Thank you for this opportunity to speak to the Commission. Our organizations share a profound concern about the health and welfare of human beings.
This year, you will be preparing the 2024 mid-term review of the 2019 Ministerial Declaration on persistent and emerging challenges related to the global drug situation. This is a key moment. As you look back, to take stock of results to date, you will also be looking forward – planning what ground should be covered by 2029, and how to do it.
I encourage that the mid-term review embraces full participation by civil society – including the voices of people who use drugs – and by all relevant United Nations bodies, to ensure that drug policies are grounded in human rights, in particular health and development.
The review also provides an occasion for the Commission to renew its strong commitment to human rights as part of transformative change to address the global drug situation.
According to the 2022 World Drug Report, around 284 million people use drugs worldwide.
Over 11 million people inject them.
We are all aware of the continued uncontrolled growth of global markets in illegal drugs and the impact on societies around the world. From violent crime, to ruin and loss of life, to mass incarceration – the toll is unbearably heavy.
But if drugs destroy lives, the same can also be true of drug policies.
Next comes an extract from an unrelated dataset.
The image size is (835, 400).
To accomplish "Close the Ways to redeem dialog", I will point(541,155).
In recent years we have seen some politicians directing hatred against people who use drugs; declaring ‘war’ against their own people because of drug-related criminality; militarizing drug law enforcement; and, in a few cases, resorting to measures such as widespread extra-judicial killings.
In many other countries, decades of punitive, ‘war on drugs’ strategies have failed to prevent an increasing range and quantity of substances produced and consumed.
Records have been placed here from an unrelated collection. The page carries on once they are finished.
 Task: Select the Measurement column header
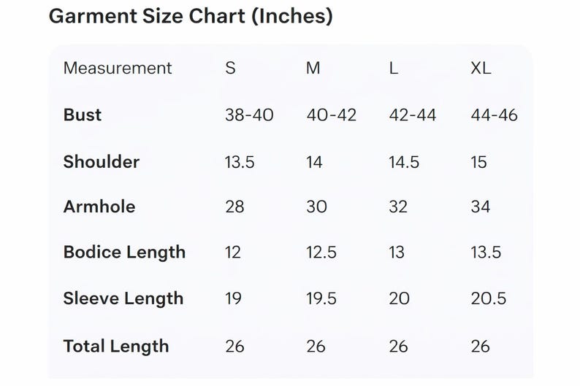click(x=118, y=68)
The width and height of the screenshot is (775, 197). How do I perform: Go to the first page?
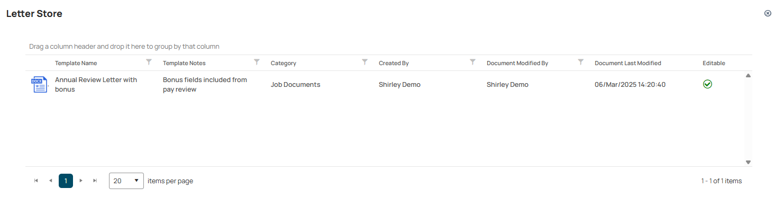coord(36,181)
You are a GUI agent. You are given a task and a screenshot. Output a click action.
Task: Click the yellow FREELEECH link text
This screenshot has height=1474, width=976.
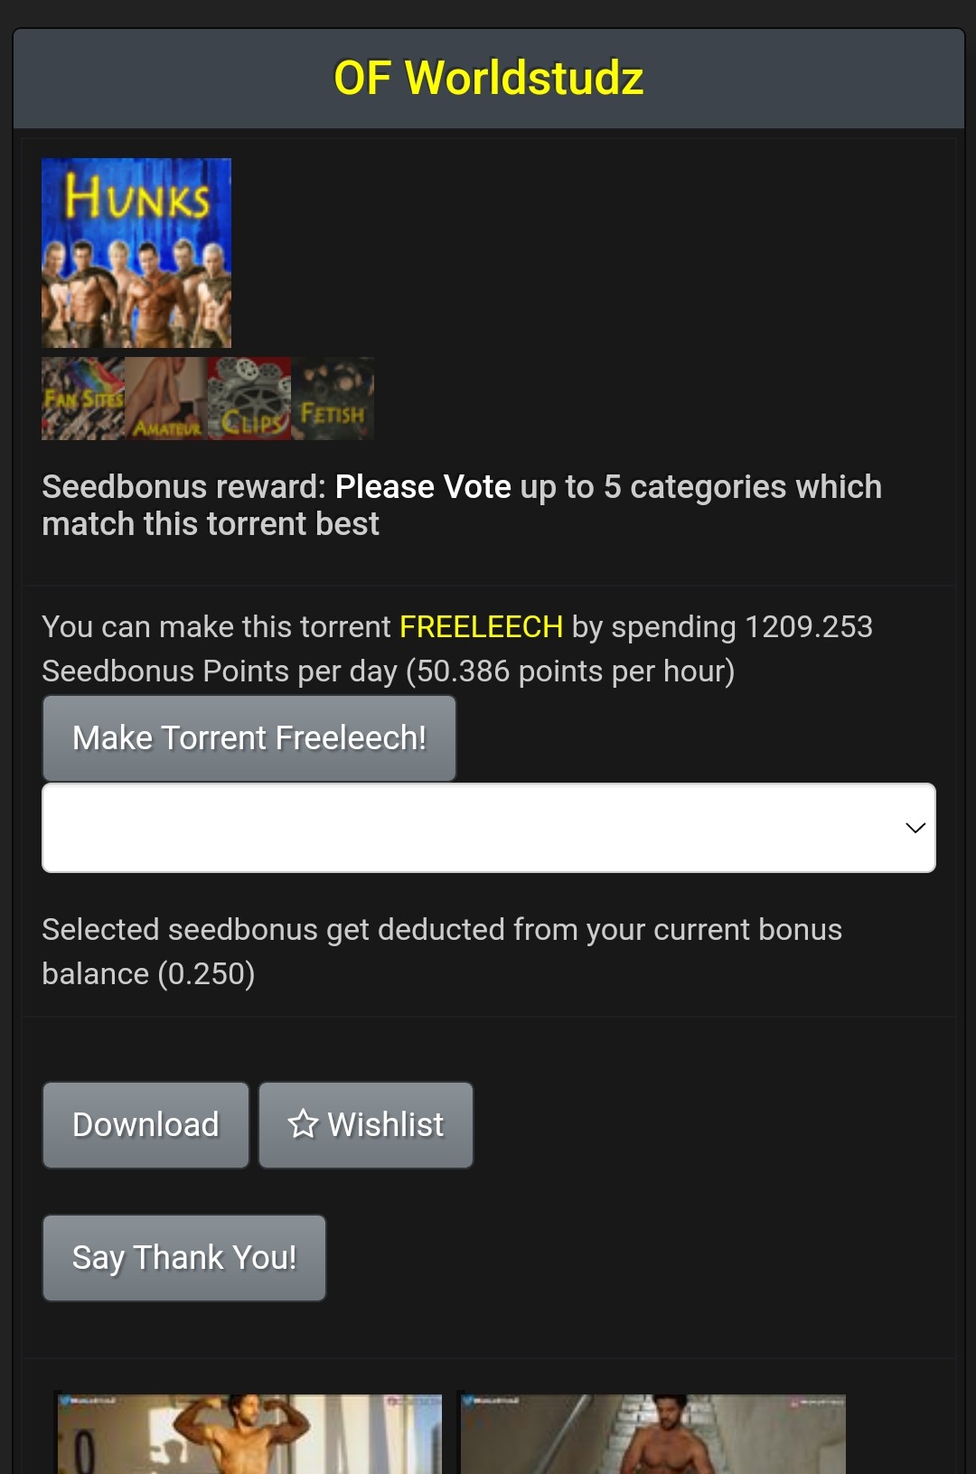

Drug crime is one of the chief reasons that well over 2 million people are currently in prisons and other facilities of detention.
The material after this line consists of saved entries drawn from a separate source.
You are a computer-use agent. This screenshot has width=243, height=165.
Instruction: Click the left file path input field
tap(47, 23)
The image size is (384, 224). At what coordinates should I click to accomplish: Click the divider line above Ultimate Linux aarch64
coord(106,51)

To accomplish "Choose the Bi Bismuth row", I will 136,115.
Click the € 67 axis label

In 35 countries, the death penalty is prescribed for drug-related offenses. Yet, international human rights law restricts the use of capital punishment to the most serious crimes, understood as involving ‘intentional killing’. I reiterate my call on States that maintain the death penalty to abolish it, including for drug-related offences.
The ‘war on drugs’ paradigm is detrimental to public health. Fear of arrest and widespread stigma around drug use prevent people who use drugs, from accessing healthcare, harm reduction services and effective voluntary treatment programmes. This is clearly a factor in the very high number of deaths resulting from substance abuse – 1.2 million people in 2019, according to the latest available data.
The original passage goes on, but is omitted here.